Abstract
The primary objective was to evaluate the response rate of rituximab therapy for children with chronic immune thrombocytopenic purpura (ITP) and Evans syndrome (ES) and immune reconstitution of these children after rituximab therapy. Eleven patients with chronic ITP and 2 with ES between 6 and 18 years of age and platelet count less than 20 × 109/L received rituximab. Overall response (OR) was defined as an increase in platelet count above 50 × 109/L. The mean age of 13 children (9 girls, 4 boys) was 11.2 ± 3.8 years (6-18). One of the patients with ES had been splenectomized; others were not. The patients mean follow-up time was 10.3 ± 9.3 months after rituximab therapy. Two patients achieved complete response, 4 patients achieved partial response, and OR rate was 46% (6 of 13) after therapy. Seven patients have no response. In conclusion, rituximab may be considered prior to splenectomy in children with chronic ITP and ES with an acceptable toxicity profile.
Introduction
Immune thrombocytopenic purpura (ITP) is an immune-mediated disease characterized by transient or persistent decrease in platelet count and increased risk of bleeding. 1 The term “chronic ITP” is used for patients with ITP lasting for more than 12 months. 2 First-line treatment options including steroids, intravenous immunglobulin (IVIG), and anti-D immunoglobulin can increase platelet counts in more than 60% to 80% of patients. 3 Since pediatric patients with ITP have a risk of postsplenectomy sepsis, rituximab is a treatment option, increasingly preferred before splenectomy. 4
Rituximab, humanized chimeric monoclonal antibody, is directed against the CD20 antigen expressed on B lymphocytes. The mechanism of action relies on the basis of rapidly depletion of B lymphocytes by complement-mediated lysis, antibody-dependent cytotoxicity, induction of apoptosis, and inhibition of B-cell proliferation. 5 In English literature, there is limited number of studies about rituximab therapy and immune reconstitution after the therapy in children with chronic or refractory ITP. These studies have shown variable response rates to rituximab therapy ranging from 20% to 69%. 6 –9
In our center, rituximab therapy is preferred before splenectomy for children with chronic ITP and Evans syndrome. Thus, we decided to evaluate the response rate of rituximab therapy for children with chronic ITP and Evans syndrome, and immune reconstitution of these children after rituximab therapy followed-up in our center.
Materials and Methods
Eleven patients with chronic ITP and 2 patients with Evans syndrome treated with rituximab therapy between September 2008 and December 2011 at Ankara Children’s Hematology and Oncology Hospital were evaluated in this study. Patients of 6 to 18 years of age with the diagnosis of chronic ITP following for more than 12 months had used more than 1 first-line treatment options (steroid, IVIG, and anti-D immunoglobulin) for ITP, and having platelet count less than 20 × 109/L were eligible for rituximab therapy. Patients in the study group were refractory to all treatment options prior to rituximab therapy. All had previously received one or more courses of IVIG or methylprednisolone or anti-D immunoglobulin treatments. One patient with Evans syndrome had been splenectomized and had received immunosuppressive medications of cyclosporine A and azathiopurine.

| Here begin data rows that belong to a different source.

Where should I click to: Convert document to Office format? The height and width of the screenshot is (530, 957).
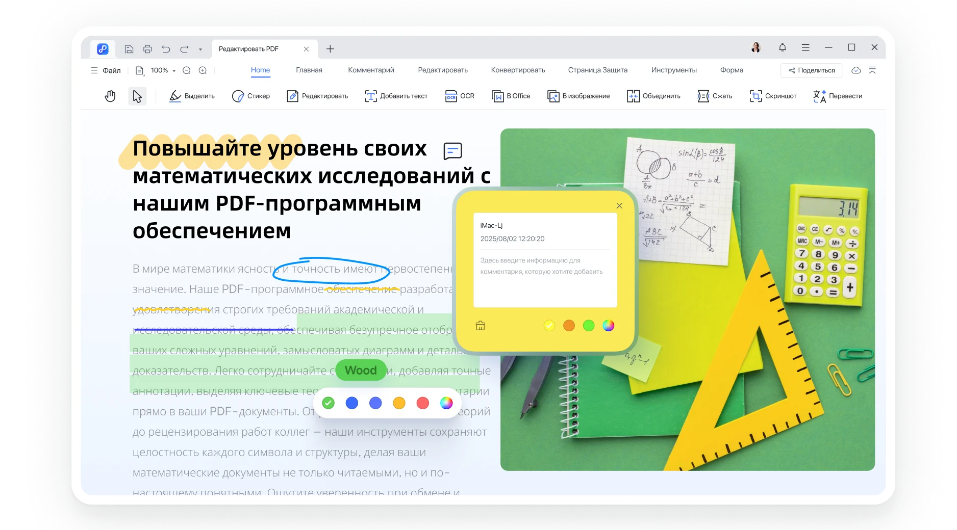click(x=510, y=96)
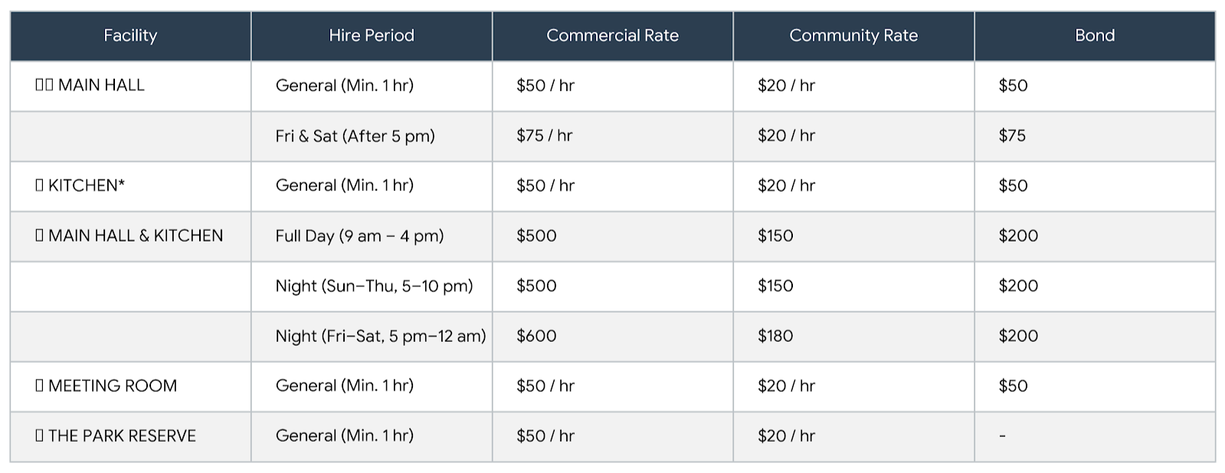
Task: Click the Fri & Sat (After 5 pm) cell
Action: pyautogui.click(x=355, y=136)
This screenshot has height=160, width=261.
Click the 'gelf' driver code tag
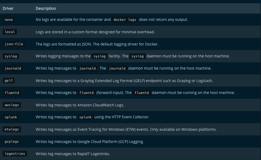click(x=9, y=80)
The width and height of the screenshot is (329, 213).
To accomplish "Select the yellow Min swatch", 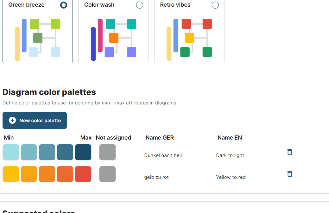I will click(10, 174).
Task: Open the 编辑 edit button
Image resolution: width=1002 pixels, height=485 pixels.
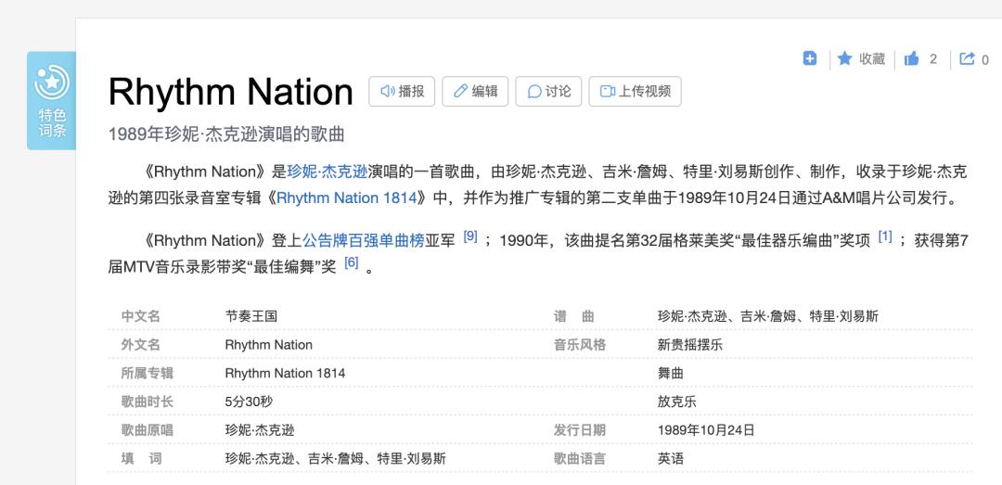Action: [475, 91]
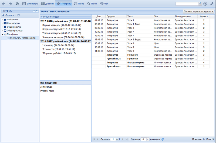216x143 pixels.
Task: Open the page size dropdown showing 25
Action: (147, 139)
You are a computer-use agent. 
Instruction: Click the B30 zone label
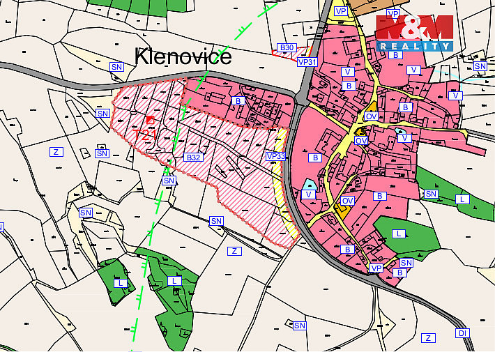point(287,47)
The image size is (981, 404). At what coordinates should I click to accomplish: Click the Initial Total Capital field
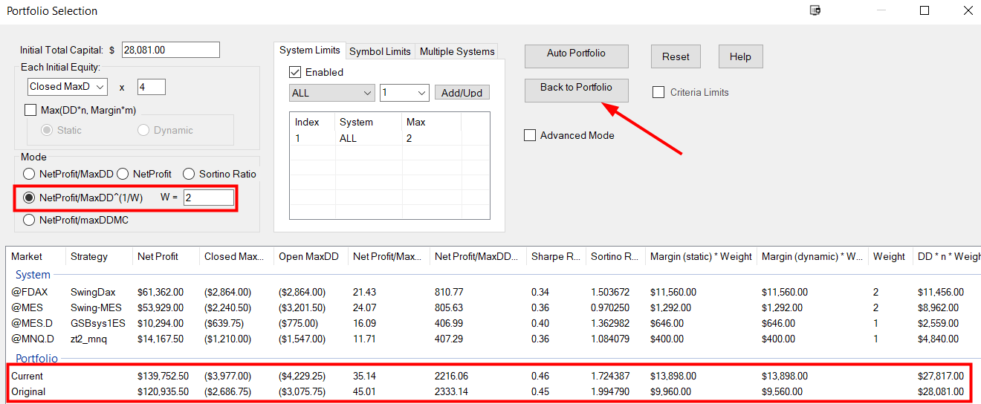[x=170, y=50]
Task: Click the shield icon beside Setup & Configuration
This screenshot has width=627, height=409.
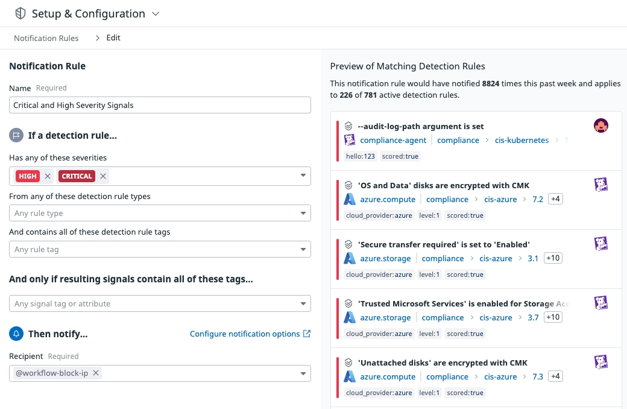Action: pos(20,13)
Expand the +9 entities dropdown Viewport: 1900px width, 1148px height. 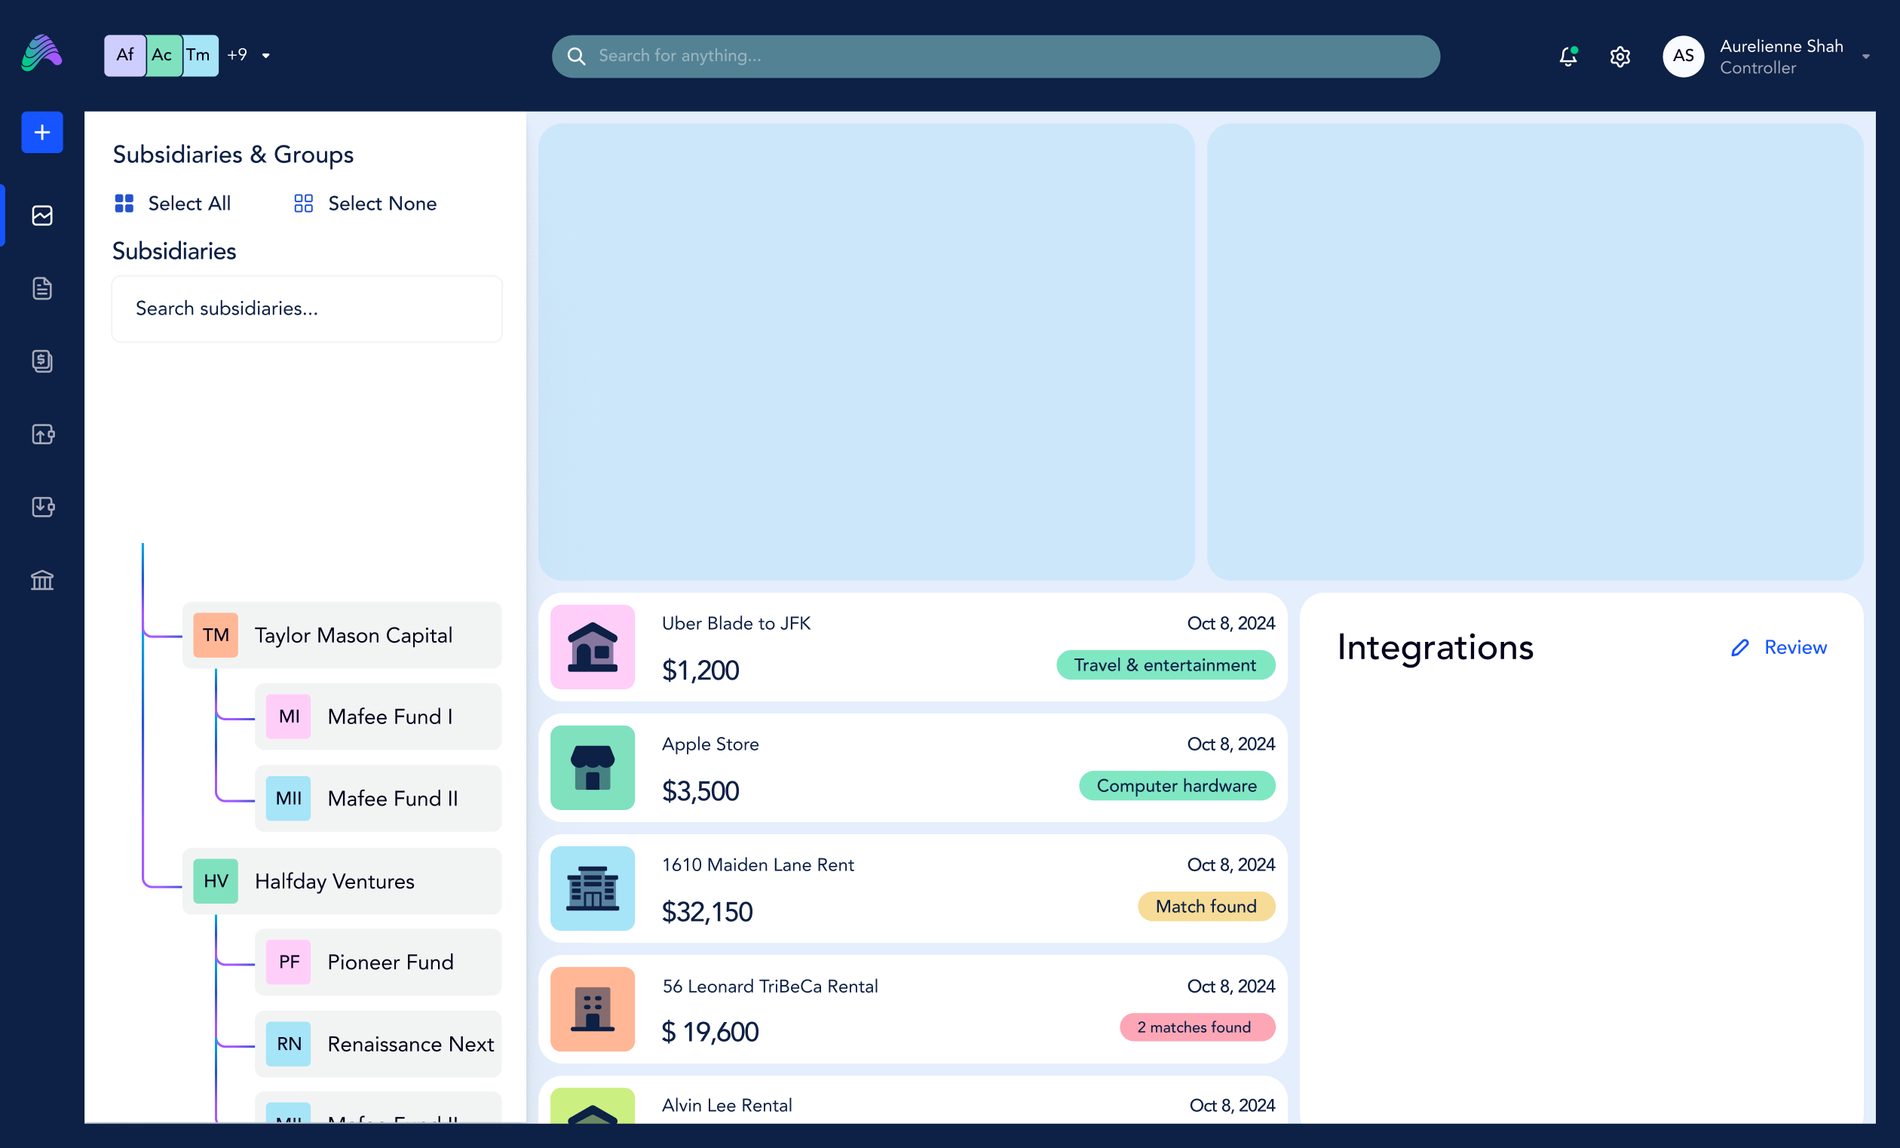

Rituximab (anti-CD20, F. Hoffmann-La Roche, Basel, Switzerland) was given by intravenous infusion at a dosage of 375 mg/m2 for 4 consecutive weeks. All patients were premedicated with paracetamol and diphenhydramine before administration of rituximab. All infusions were administered at hospital. Side effects during infusion were recorded and treated symptomatically. Patients were followed regularly with complete blood counts, peripheral blood smears (absolute numbers of T and B lymphocytes), peripheral lymphocyte subsets (by flow cytometry), and serum immunoglobulin levels. Every patient’s bleeding score was assessed by Buchanan and Adix scoring system at treatment and during follow-up period. 10
Before the treatment, written informed consent was obtained from all patients and/or parents.
Definitions
Overall response (OR) was defined as an increase in platelet count above 50 × 109/L at least for 7 days. Response was classified as complete response (CR) if the platelet count was above 150 × 109/L, partial response (PR) if the platelet count was between 50 × 109/L and 150 × 109/L, minimal response (MR) if the platelet count was between 20 × 109/L and 50 × 109/L, and no response (NR) if there was no change from the baseline platelet count. Relapse was defined as a decrease in the platelet count to below 50 × 109/L again.
Statistics
Analysis of data was primarily descriptive, using standard deviations, ranges, mean, and median values. Wilcoxon rank sum test was used to asses any association between demographic and clinical characteristics of nonresponder and responder patients. Baseline and second, third, fourth weeks, and third month lymphocyte subsets and immunoglobulin levels were compared using Wilcoxon signed rank test. All analyses were performed using SPSS version 15.0 for Windows (SPSS Inc, Chicago, Illinois). P value ≤.05 is considered as statistically significant.
Results
Eleven patients with chronic ITP and 2 patients with Evans syndrome were evaluated in this study. The mean age of 13 patients (9 females and 4 males) was 11.2 ± 3.8 years (median: 10; 6-18 years). Patients’ clinical characteristics are presented in Table 1. Their follow-up period was 50.0
Patients’ Clinical and Demographic Characteristics.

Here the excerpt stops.